I went to Relief Society Meeting last night. Imagine 3.2 tons of makeup and perfume with the dearest souls on earth who are trying to keep it together. I was the one in the stretchy maternity clothes and a scant offering of mascara and lip balm - but they were offering a nursery to watch my kids for a few hours. "C'mon Em (my SIL), let's go!"
For this year's meeting they decided to get a variety of women together and have a panel on issues that we face under the banner of
"A Proclamation to the World on the Family." I sat on a very back row so that I could catch the nursery worker's eye just in case my child had a poopy diaper, or was makin' a ruckus in the nursery. Hymns, prayers and many ideas later of how to live better, they asked a question to the panel about living the gospel when things don't turn out the way you thought they would. The darling representative for "Older Single Sisters" raised her hand and shared a story of meeting someone who had left the church.
"I asked him why he left, and he said, 'Well, my life doesn't look the way that I thought it should,' and - I was nice and everything -, but inside I was thinking, TAKE A NUMBER!"
She went on to testify that even though her life was not what she had wanted, it was - indeed - tailored to fit her soul
to learn by a loving Father in Heaven, "who wants for me what I want - even more than I do." And it got me thinking. Could I say the same?
Same evening, I'm reading my big brother's short story about a colleague who he worked with in his youth. Joel's friend survived brain cancer, but was disfigured in the attempt to remove the cancerous tumor. And though they had rollicking times in the Sears mechanical department, his friend Calvin ultimately committed suicide from... well, disappointment about the way his life was turning out. A college graduate, witty commentator, and WWII officiando, my brother still feels the loss of someone who just couldn't fathom that there was a rhyme or reason to it all.
Throughout all this, I am wondering about my own life and whether it has been planned, or whether - as I suspect - it is unrolling one day at a time, with bizarre factors that have given me a truly frenetic past. And I go to sleep.

In the dream I have that night, I am in a benign wilderness, trudging through gulleys and mountains, and trying to get somewhere. It reminds me of Midway, Utah where the Olympics set up the luge - civilized, but just waaaay out there.

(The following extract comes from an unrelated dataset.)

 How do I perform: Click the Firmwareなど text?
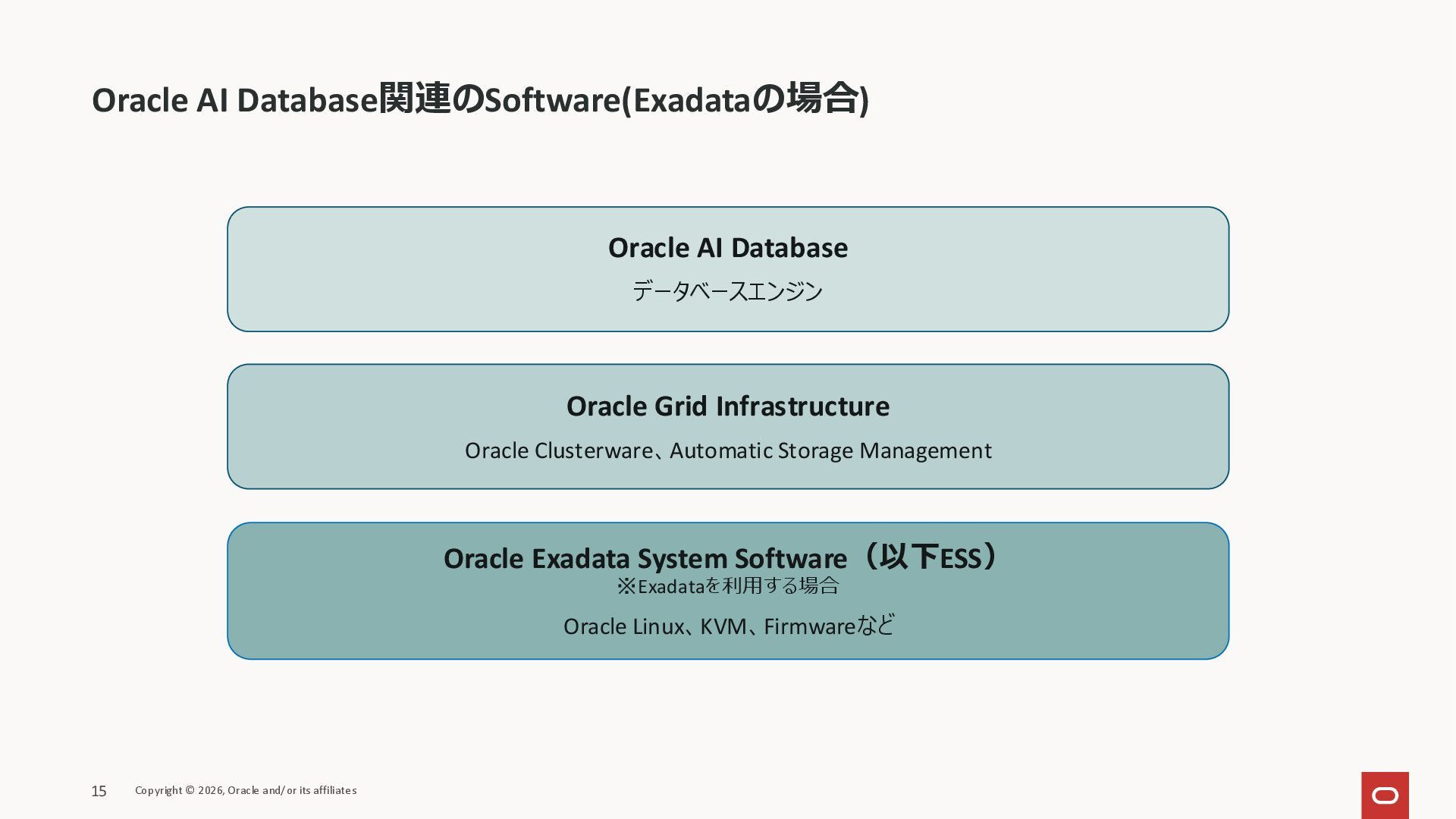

In the dream sequence, I tell Matthew I'm gonna double check my bearings and get some directions. So, I show up at a railroad station and ask the bartender there (I know, they don't match, but it was a dream!),if I'm headed in the right direction. She pulls out a huge travel map and an orange highlighter, and starts asking me about where I've been and sloppily starts to outline my path with the highlighter. (I would grab the pen to make nicer lines, but she knows the place, and I don't.)
"Okay - so it looks like you started here, and then went this way..." *marker swaths start to cover the map*
We outline the most horrendous map. Horrendous because the path is so.. messy and nonsensical. Instead of going from point A to point B, there are ellipses, wiggly lines, weird paths, and one huge dip through the middle of it all.

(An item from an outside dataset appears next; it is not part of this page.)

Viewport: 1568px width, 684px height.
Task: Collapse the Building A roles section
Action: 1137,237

"And then you came up on this side, and started over here - is that right?" she asks me as we look over the orange highlights.

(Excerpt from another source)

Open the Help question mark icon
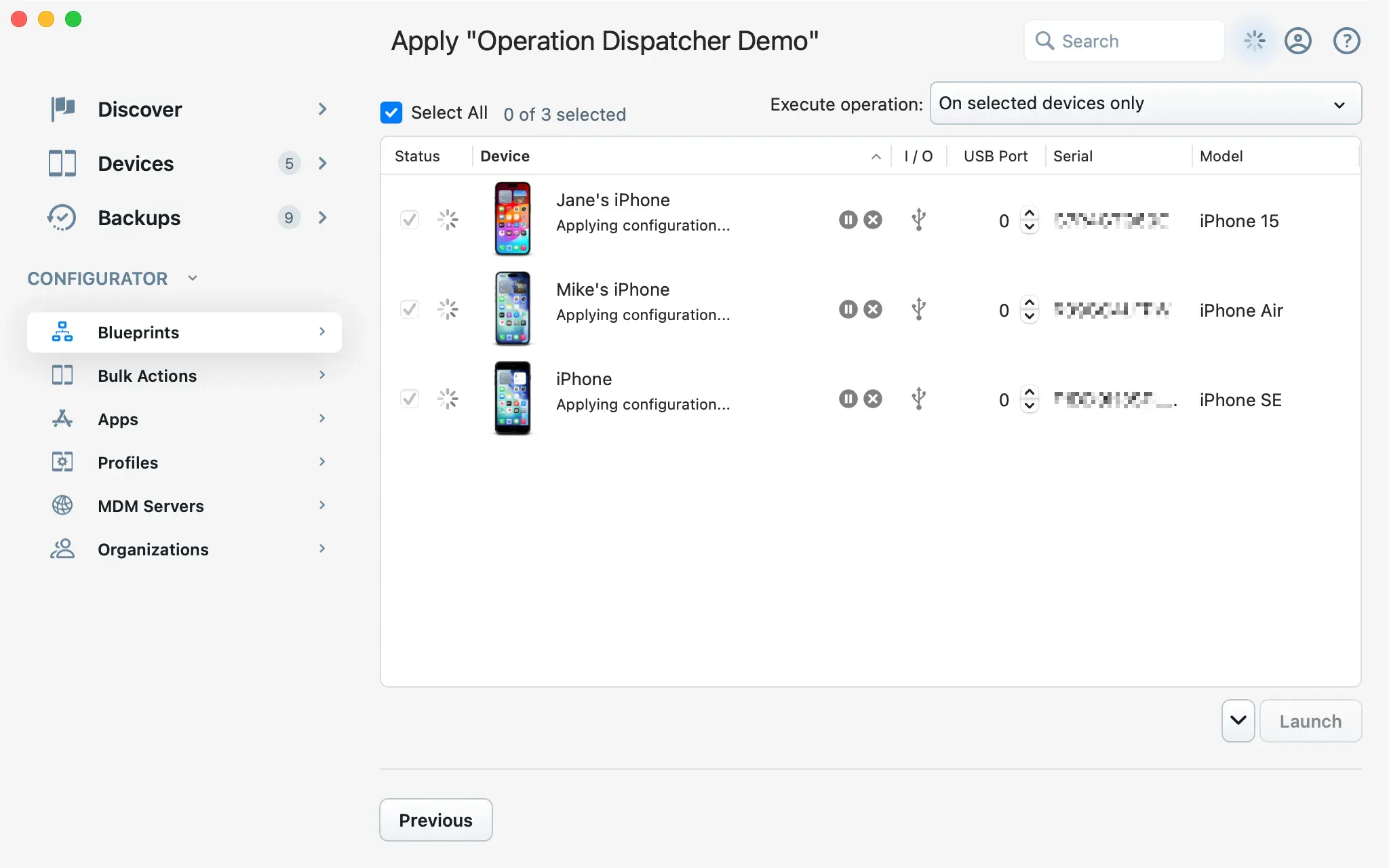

As I stand back, my eyes take in this map which is criss-crossed with orange highlighter, with different names of places where I've been. Yes - I was there, and there... I was just at that place gathering flowers on my way over, hm, why was I going there? And the big ditch. That sucka is HUGE. Cavernous. Goes on forever.
Then I see that I am on a track, as it were, and completing a most bizarre circle. Not a neat and tidy one, but one that has a rough, ragged outline, and doesn't keep to the edges, but goes, literally all over the map. And under all the highlighter are a ton of roads that I haven't even been on, or knew they were there. Overall, the path has an outline of a jagged "C", and I can tell that, roughly, I'm going back to where I started - or at least trying to get back.
When I wake up - because baby is kicking me at O'Dark:Thirty, I try to remember this dream. And then I get it. It's a map of my life. A totally bizarre, backtracking, messy, yet utterly map-able life. And I'm on track. Something that in the wilds of young motherhood and present craziness, I never would have suspected. My children sing in Primary, "My life is a gift; my life has a plan. My life has a purpose; in heav’n it began."

Sitting and thinking about God-as-architect, I am reminded that most people don't believe that someone could have orchestrated all this. It's too complicated, there are too many factors. One minuscule change reverberates in unknowable directions - and to unknowable ends.
But, perhaps we will discover, as I did, that there is more to life than we ever suspected, and even the most rickety, remote, and ragged terrain is "right on track." Of course, I also dreamed that I had lice night before last. But, at least for me, it has brought me a measure of comfort. I have believing blood, and an utter respect for the Almighty. And if this was all plotted out exactly as it has unfolded, have mercy on my poor family, because the uncharted parts of that map are WACK!